**課題 1**
教育の長期的視点を説いた本文から、「私としては上のことばの変形で」で始まり「ることが大事ということです。」まで続く部分を、一字も変えずに示しなさい。
**課題 2**
教育の長期的視点を説いた本文の内容を、二文で要約しなさい。

**本文**
□ □ □ □
教育の計は百年にあり ―私の恥ずかしい過去―

「国家百年の計は教育にあり」ということばがあります。

「教育は国家百年の大計」とも言われ、人材育成こそ国家の要であり、また長期的視点で人を育てることの大切さを説いた名言として知られています。(出典は中国春秋時代の政治家で思想家でもある管仲の著作『管子』にあると言われている)

私としては上のことばの変形である「教育の計は百年にあり」のほうがピンとくるものがあります。

いずれにせよ教育というものは目先のことだけ考えるのではなく、目に見えないほど遠くに目標をしっかり見すえて行うのでなければならない。従って教育する者は、自らの教えがすぐに成果となって表われなくても、時を経て生徒が成長した暁に理解されることを信じて実践することが大事ということです。

要するに教育というものは、成果として実を結ぶのには百年といわずとも相当の時間がかかるということです。

生徒の側からすると学校を出て何十年も経ってから「あのとき先生が言ってたのはこういうことだったのか」と腑に落ちる瞬間があったり、よくよく振り返って「いまの自分は当時の先生方のおかげ」と感じたりするということです。
□ □ □ □
**資料**
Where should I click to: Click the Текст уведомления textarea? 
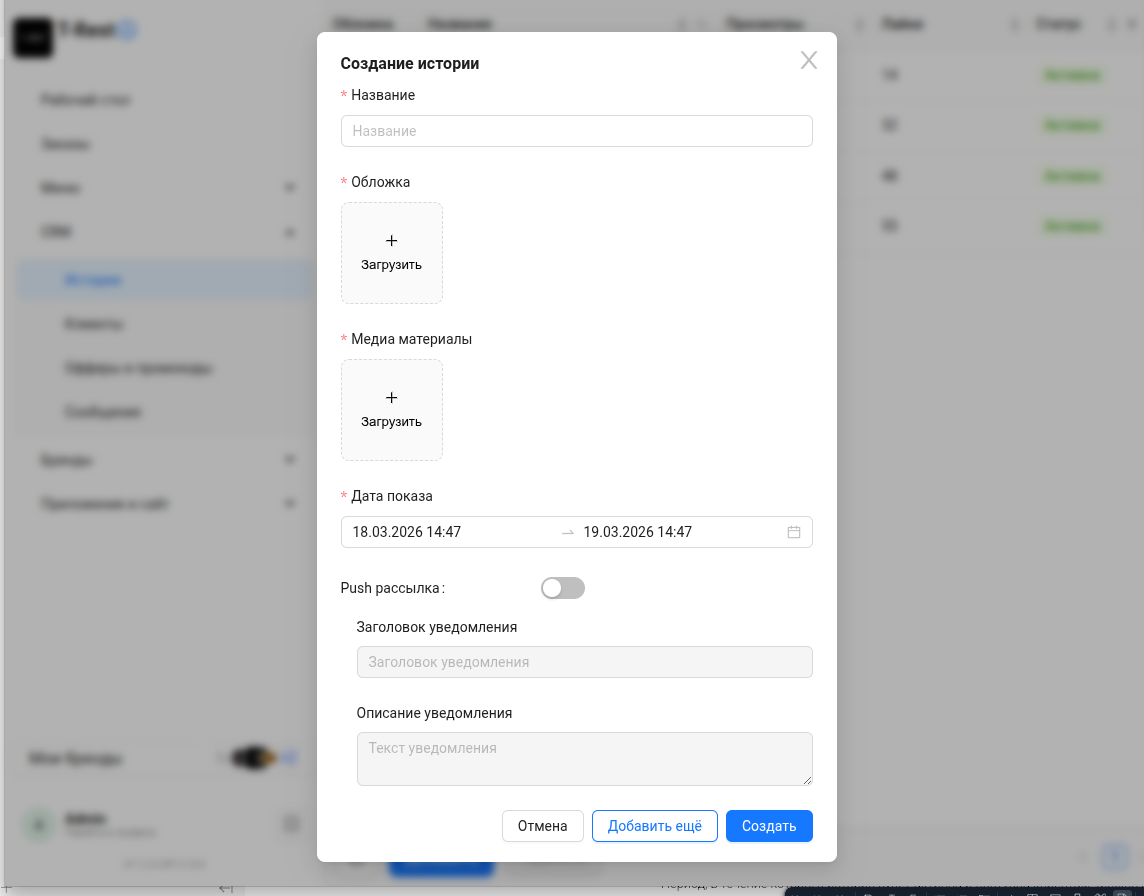(x=584, y=758)
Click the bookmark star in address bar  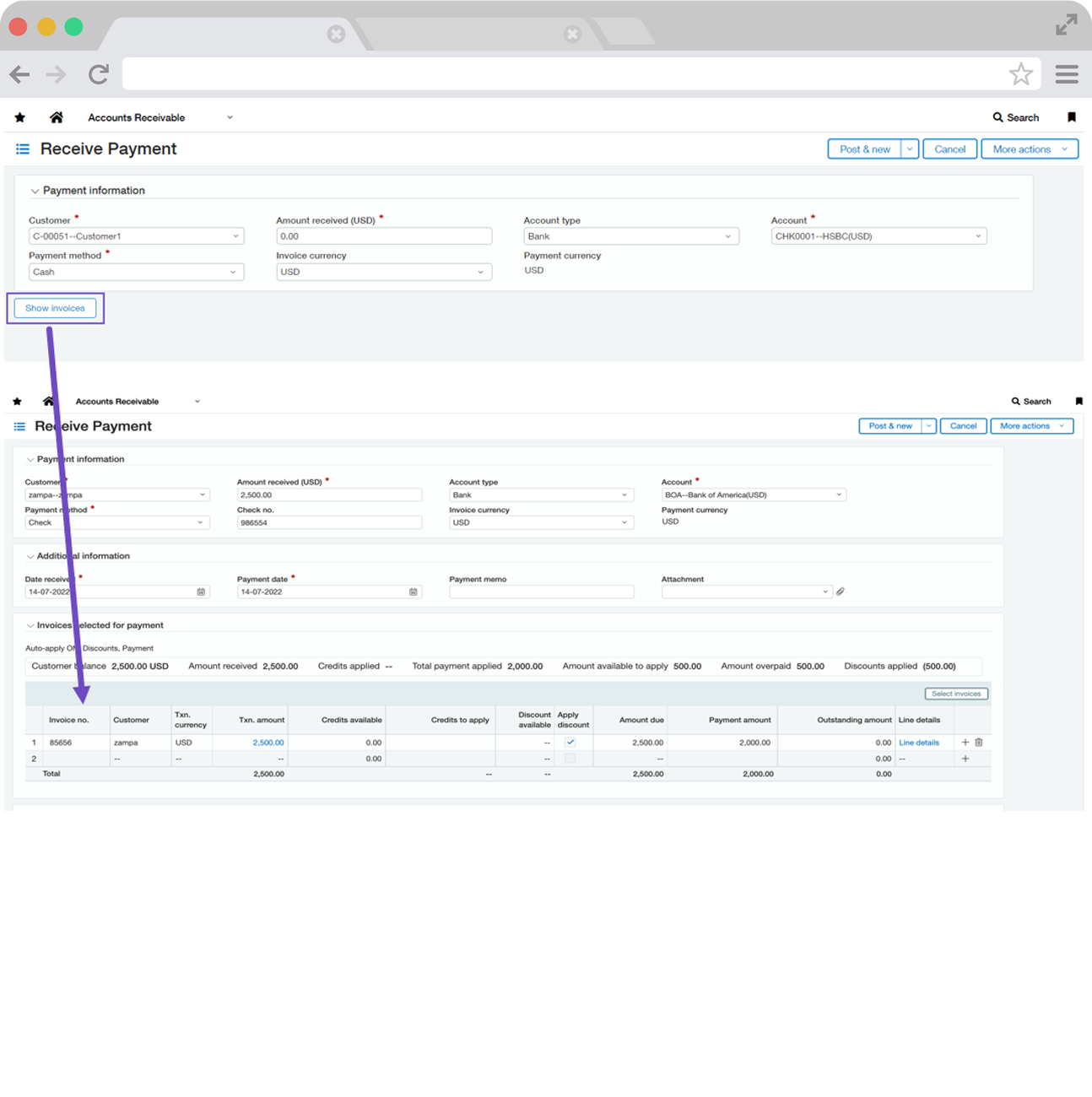(1020, 74)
□ □ □ □
**解答 1**
私としては上のことばの変形である「教育の計は百年にあり」のほうがピンとくるものがあります。

いずれにせよ教育というものは目先のことだけ考えるのではなく、目に見えないほど遠くに目標をしっかり見すえて行うのでなければならない。従って教育する者は、自らの教えがすぐに成果となって表われなくても、時を経て生徒が成長した暁に理解されることを信じて実践することが大事ということです。

**解答 2**
「国家百年の計は教育にあり」は、人材育成こそ国家の要であり、長期的視点で人を育てることが大切だと説いた名言として知られている。教育は目先のことだけでなく遠くの目標を見すえて行うべきもので、成果として実を結ぶには相当の時間がかかり、生徒は学校を出て何十年も経ってから先生の言葉が腑に落ちることがある。